Pinkballoon · 19/08/2014 20:04

Anyfucker
I know the height was relevant. My daughter couldn't even get near a booster seat once she started primary school, if I remember rightly! :)

AnyFucker · 19/08/2014 20:07

it's the height or the age, whichever comes first, PB

AnyFucker · 19/08/2014 20:08

OP, I dodn't really understand why you haven't siply giver your ex some of the correct cream

I think, to be able to say you have the complete moral high ground, you should provide him with some. If you are resident parent and he is just having access, I do think it is down to you. The rest though....he is a shit of the highest order.

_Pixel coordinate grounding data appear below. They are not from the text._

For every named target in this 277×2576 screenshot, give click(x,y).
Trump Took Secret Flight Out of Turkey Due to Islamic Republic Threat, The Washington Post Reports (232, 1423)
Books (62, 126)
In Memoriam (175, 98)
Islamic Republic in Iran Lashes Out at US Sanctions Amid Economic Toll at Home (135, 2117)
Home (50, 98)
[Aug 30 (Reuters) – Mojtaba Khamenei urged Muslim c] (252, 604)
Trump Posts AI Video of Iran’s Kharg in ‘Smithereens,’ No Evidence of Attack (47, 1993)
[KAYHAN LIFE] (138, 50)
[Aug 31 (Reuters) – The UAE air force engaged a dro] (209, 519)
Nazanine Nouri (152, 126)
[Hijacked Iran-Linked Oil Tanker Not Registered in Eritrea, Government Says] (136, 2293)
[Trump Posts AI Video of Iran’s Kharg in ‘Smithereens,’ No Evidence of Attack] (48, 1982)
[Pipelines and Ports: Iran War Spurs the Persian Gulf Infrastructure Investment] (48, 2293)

AnyFucker · 19/08/2014 20:09

simply given

God, my typing

Castlemilk · 19/08/2014 20:11

Think about your son.

You haven't been split long, and already he is having to cope with all this. On top, his safety and health are being compromised.

Stop contact. Who cares if he bad mouths you? If he is waiting for you to take action, then he does not care about your son and will end up out of his life soon enough - if that's on the cards, try and get it to happen as soon as it can, for your son's sake - less damage that way.

Just stop contact.

Rebecca2014 · 19/08/2014 20:39

You are a lot calmer than I would be! No way in just 9 weeks would I allow the ow around my child.

It is illegal what they are doing regarding the car seat, it says everything about them that they think that is okay.

GarlicAugustus · 19/08/2014 20:50
Hissy · 19/08/2014 21:54

The law requires all children travelling in the front or rear seat of any car, van or goods vehicle must use the correct child car seat until they are either 135 cm in height or 12 years old (which ever they reach first). After this they must use an adult seat belt. There are very few exceptions.

It is the driver's responsibility to ensure that children under the age of 14 years are restrained correctly in accordance with the law.

www.childcarseats.org.uk/the-law/

Hissy · 19/08/2014 22:00

Failure to treat a known condition, despite knowledge of requirements IS neglect.

Get legal advice pronto.

Contact is for the benefit of the child. ONLY!